Problem details » Copy each line below that includes "agent".

---------- Material provided ----------

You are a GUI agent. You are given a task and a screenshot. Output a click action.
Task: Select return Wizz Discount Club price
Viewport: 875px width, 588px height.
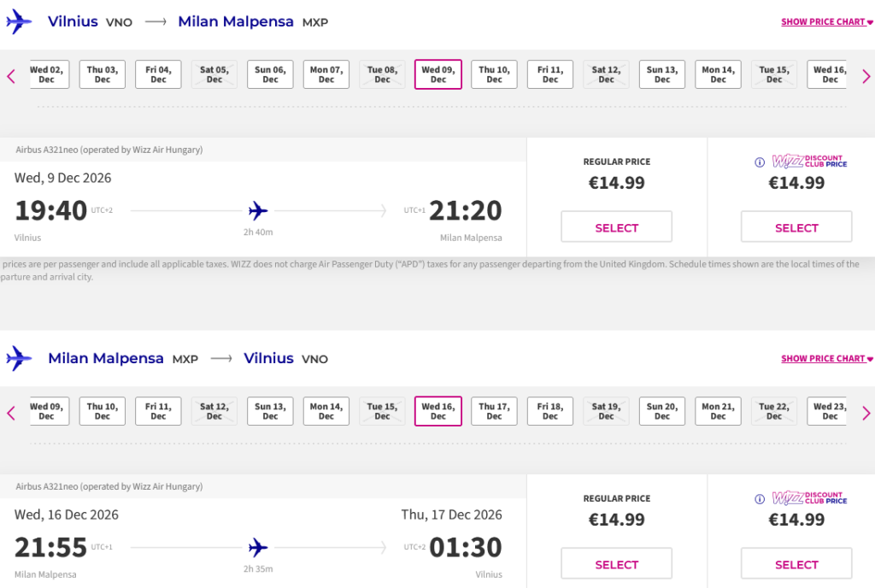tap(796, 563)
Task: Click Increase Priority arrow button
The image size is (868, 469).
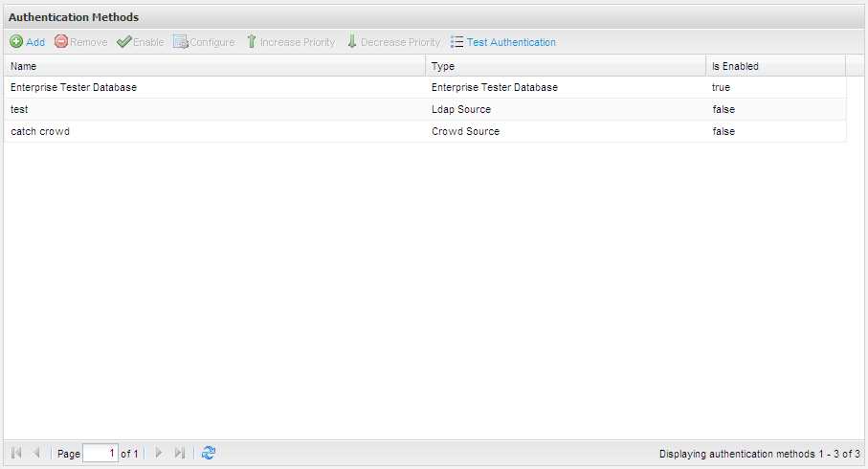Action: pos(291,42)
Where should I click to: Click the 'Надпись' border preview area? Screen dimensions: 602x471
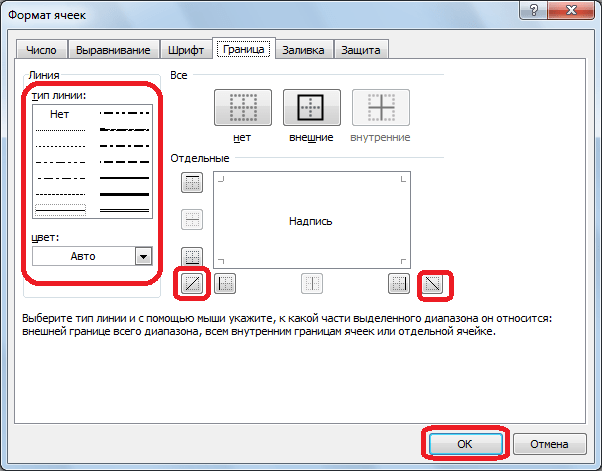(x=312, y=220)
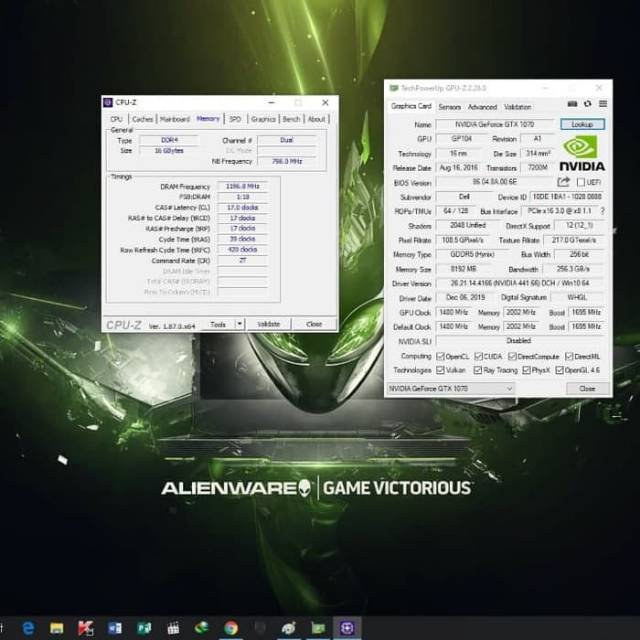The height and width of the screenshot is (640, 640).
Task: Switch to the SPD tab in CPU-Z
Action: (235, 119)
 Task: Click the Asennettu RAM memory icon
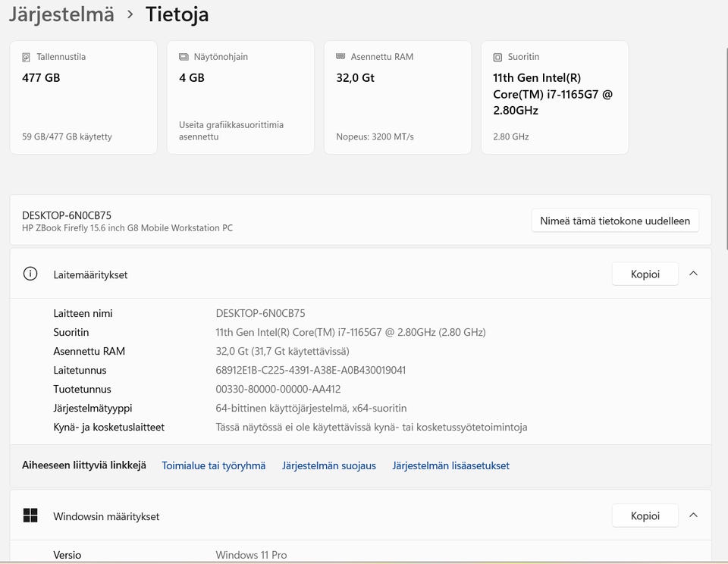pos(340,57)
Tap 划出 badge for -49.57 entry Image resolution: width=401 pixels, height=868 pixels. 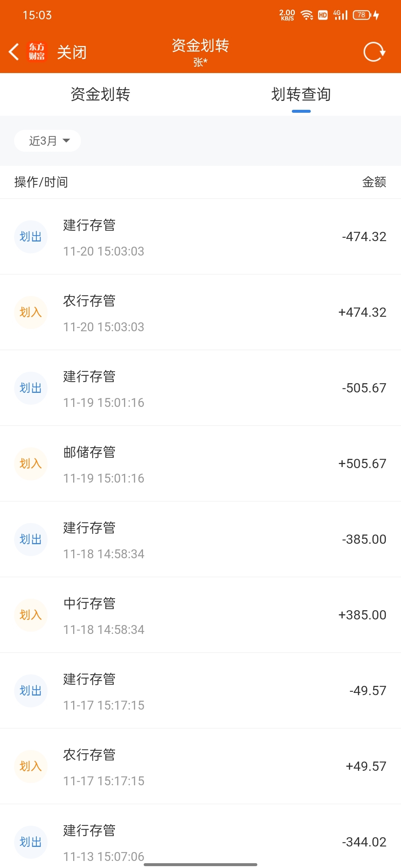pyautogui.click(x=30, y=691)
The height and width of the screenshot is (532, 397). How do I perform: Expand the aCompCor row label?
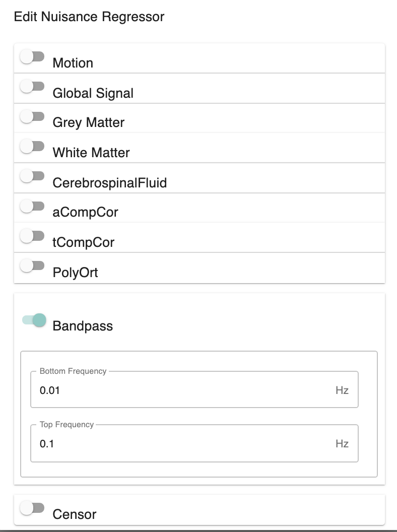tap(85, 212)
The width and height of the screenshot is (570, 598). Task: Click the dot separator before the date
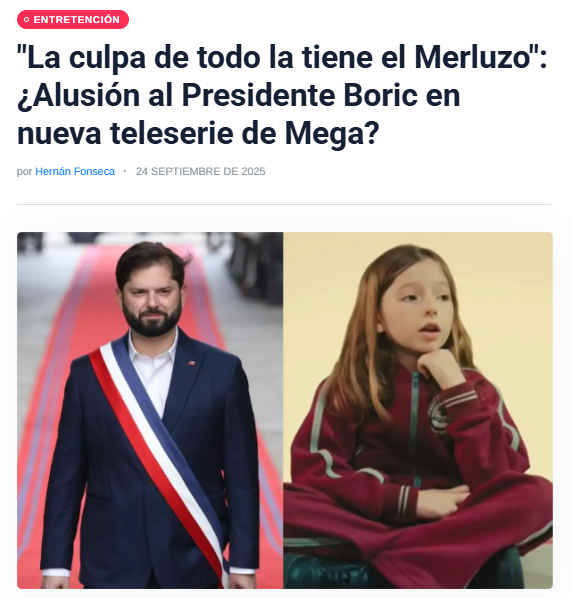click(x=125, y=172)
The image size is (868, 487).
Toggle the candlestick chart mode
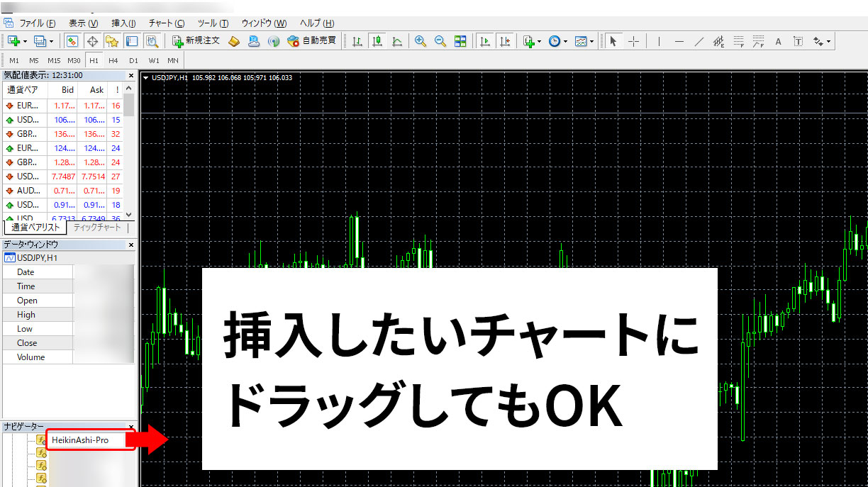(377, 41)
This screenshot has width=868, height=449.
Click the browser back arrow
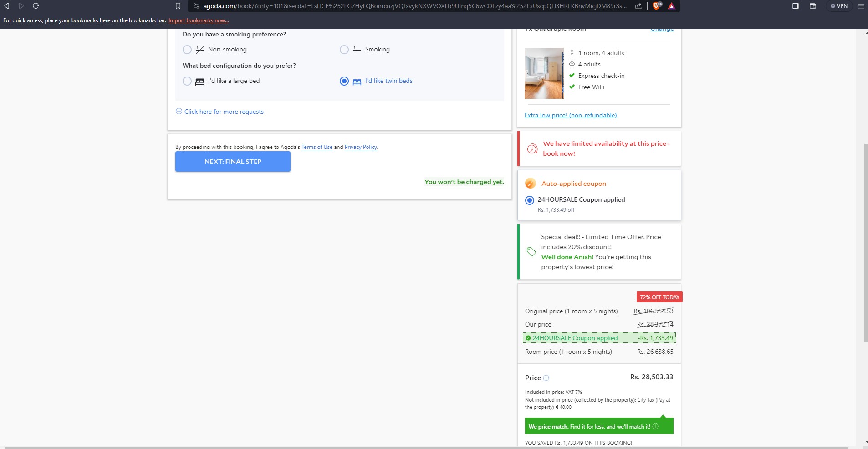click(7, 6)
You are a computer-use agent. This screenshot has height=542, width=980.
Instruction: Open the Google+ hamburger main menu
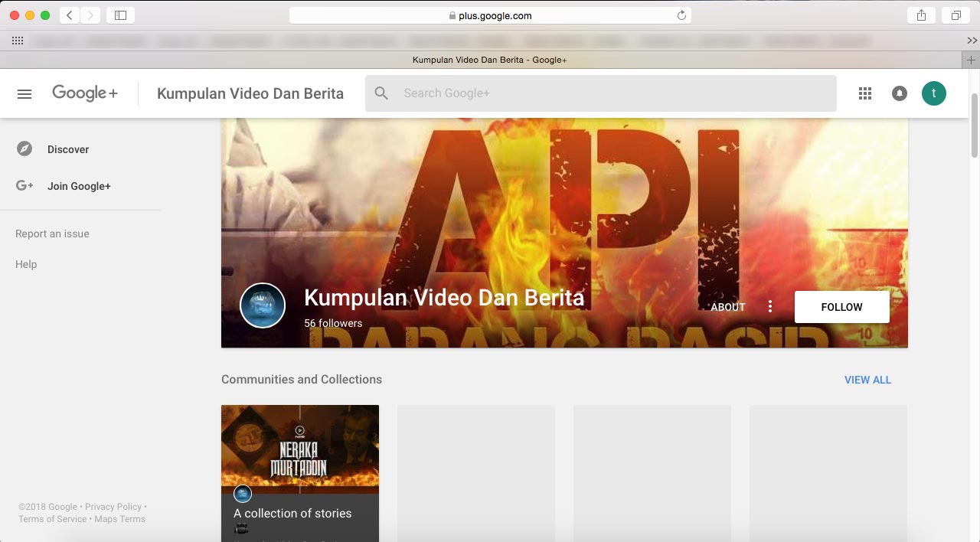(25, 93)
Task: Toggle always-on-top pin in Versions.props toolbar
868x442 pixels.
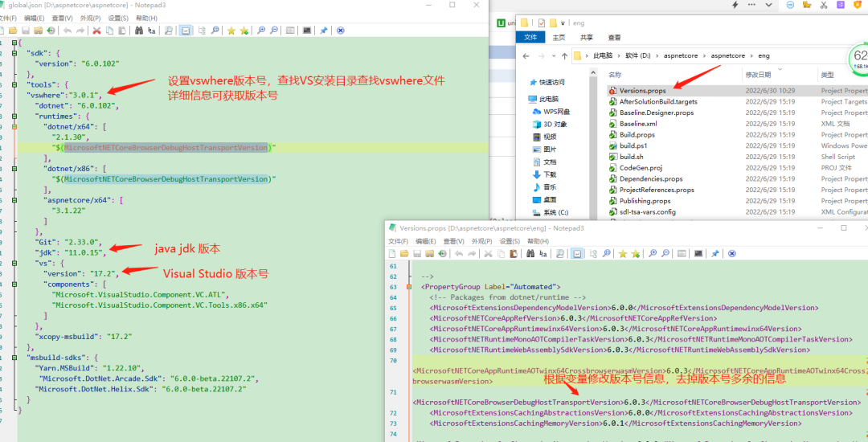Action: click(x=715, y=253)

----------

Response area »
You are a GUI agent. You are given a task and a screenshot. Output a click action.
You are a computer-use agent. This screenshot has height=542, width=980.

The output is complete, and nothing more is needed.